Durante su discurso, el Presidente argentino llamó a respaldar al dirigente opositor y cuestionó duramente al gobierno brasileño. Sin mencionar a Lula por su nombre, lo calificó como «ladrón», «presidiario» y «el zurdo», además de lanzar críticas contra los gobiernos de izquierda de la región.
«Los argentinos somos profetas de un futuro distópico. Hemos vivido las consecuencias de tomar el camino del socialismo hasta el final y hemos visto cómo los zurdos de mierda nos hundieron en la pobreza», afirmó Milei, al advertir que Brasil podría enfrentar una situación similar si no modifica su rumbo político.
La reacción del gobierno brasileño
Las expresiones del mandatario argentino fueron rechazadas por funcionarios del gobierno de Lula. El canciller Mauro Vieira calificó los dichos como «graves e inaceptables» y sostuvo que representaron una injerencia en asuntos internos de Brasil.
«Todo este episodio es sumamente grave e inaceptable. Debemos trabajar para mantener el entendimiento entre las naciones, y la diplomacia se basa precisamente en el diálogo», afirmó el ministro de Relaciones Exteriores en declaraciones a TV Globo.
Por su parte, el ministro de Hacienda, Dario Durigan, también cuestionó las declaraciones de Milei y aprovechó para comparar los indicadores económicos de ambos países.

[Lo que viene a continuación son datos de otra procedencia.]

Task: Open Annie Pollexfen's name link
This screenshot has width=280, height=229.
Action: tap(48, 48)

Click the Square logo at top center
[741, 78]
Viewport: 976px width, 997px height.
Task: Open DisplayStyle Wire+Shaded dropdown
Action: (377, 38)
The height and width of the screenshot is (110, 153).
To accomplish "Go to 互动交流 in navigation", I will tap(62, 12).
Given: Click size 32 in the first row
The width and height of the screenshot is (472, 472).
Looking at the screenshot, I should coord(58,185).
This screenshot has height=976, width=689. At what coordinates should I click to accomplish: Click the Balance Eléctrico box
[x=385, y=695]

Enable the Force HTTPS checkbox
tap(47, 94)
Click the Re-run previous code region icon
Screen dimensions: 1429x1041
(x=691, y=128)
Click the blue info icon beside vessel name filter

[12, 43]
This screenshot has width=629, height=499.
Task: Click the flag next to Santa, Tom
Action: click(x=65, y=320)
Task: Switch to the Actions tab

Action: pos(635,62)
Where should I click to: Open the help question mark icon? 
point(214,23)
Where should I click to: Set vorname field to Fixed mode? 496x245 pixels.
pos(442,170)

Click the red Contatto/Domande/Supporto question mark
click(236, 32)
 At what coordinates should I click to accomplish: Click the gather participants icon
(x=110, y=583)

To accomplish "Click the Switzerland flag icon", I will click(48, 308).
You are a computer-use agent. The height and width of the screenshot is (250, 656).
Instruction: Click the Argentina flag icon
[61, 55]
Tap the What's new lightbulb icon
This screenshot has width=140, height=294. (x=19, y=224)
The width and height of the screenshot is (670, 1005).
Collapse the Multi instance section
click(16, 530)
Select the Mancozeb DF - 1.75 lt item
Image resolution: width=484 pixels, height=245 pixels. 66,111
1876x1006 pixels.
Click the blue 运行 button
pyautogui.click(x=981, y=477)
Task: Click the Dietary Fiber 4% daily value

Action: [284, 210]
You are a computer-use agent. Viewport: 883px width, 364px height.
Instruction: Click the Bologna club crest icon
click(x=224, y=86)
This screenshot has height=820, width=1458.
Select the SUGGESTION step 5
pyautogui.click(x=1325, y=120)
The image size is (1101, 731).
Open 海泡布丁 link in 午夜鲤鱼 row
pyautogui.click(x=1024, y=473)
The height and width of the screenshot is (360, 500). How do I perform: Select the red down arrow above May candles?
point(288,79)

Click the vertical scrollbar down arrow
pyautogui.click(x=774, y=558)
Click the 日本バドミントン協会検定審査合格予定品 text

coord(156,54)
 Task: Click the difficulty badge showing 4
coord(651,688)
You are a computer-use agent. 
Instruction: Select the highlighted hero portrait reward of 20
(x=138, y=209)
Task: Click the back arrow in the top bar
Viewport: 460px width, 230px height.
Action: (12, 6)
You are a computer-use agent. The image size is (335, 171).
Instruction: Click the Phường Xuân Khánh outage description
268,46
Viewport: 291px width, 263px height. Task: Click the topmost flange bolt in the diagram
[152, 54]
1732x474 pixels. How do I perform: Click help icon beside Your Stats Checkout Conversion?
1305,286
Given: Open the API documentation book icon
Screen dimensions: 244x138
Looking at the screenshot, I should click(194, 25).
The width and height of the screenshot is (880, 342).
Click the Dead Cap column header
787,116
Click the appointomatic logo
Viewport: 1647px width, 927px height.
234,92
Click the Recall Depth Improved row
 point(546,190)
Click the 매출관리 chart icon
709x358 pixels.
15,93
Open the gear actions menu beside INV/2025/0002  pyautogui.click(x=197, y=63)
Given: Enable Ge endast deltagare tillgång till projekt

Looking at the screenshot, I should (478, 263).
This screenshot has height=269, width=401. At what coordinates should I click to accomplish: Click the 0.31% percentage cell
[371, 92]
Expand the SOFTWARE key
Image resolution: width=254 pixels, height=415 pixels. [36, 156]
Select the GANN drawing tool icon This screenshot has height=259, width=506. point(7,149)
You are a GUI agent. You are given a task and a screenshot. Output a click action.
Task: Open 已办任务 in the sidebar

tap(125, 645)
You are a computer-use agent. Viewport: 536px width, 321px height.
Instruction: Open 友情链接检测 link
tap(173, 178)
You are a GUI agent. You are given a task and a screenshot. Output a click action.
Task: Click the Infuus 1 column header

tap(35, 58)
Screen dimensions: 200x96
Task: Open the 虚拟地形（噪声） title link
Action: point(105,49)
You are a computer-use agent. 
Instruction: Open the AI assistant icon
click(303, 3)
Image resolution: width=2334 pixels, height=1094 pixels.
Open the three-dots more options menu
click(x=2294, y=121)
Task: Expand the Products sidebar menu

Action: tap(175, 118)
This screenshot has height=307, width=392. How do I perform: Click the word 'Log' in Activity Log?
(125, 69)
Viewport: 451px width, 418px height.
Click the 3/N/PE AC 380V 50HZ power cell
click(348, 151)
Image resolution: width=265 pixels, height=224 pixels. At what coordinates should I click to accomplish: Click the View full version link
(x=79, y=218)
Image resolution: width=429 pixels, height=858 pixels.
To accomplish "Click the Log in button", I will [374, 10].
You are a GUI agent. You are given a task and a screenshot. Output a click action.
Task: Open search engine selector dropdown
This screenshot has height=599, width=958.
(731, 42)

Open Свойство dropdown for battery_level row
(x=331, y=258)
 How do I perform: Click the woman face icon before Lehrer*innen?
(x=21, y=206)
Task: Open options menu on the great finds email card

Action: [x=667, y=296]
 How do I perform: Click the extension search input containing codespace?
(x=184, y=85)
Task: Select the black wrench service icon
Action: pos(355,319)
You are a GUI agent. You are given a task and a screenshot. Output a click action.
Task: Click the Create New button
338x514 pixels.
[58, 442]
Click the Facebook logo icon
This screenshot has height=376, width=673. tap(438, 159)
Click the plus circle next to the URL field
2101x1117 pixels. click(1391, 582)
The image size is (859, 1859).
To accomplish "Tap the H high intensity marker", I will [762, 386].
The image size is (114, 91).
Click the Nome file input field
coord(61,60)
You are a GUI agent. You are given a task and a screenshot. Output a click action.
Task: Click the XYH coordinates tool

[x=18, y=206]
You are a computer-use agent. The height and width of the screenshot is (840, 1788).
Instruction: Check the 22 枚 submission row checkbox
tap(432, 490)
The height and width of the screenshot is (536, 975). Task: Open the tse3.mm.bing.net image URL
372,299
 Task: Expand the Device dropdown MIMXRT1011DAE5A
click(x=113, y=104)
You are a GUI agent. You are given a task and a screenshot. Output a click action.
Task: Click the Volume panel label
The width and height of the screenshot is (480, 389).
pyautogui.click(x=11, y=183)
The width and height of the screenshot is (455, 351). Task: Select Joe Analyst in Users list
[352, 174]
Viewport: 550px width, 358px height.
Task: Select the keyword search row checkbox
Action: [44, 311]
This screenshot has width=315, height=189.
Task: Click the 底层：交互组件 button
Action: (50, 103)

«El payaso que es presidente de la Argentina vino a Brasil a hablar de nuestro país, cuando Argentina tiene un riesgo país mucho mayor, una deuda pública más elevada y una inflación más alta», expresó en una entrevista con Rádio Jornal, descartando además los pronósticos negativos sobre la economía brasileña.
El intercambio de declaraciones elevó el nivel de confrontación política entre ambos gobiernos y profundizó un escenario de creciente tensión diplomática que continúa sin señales de distensión.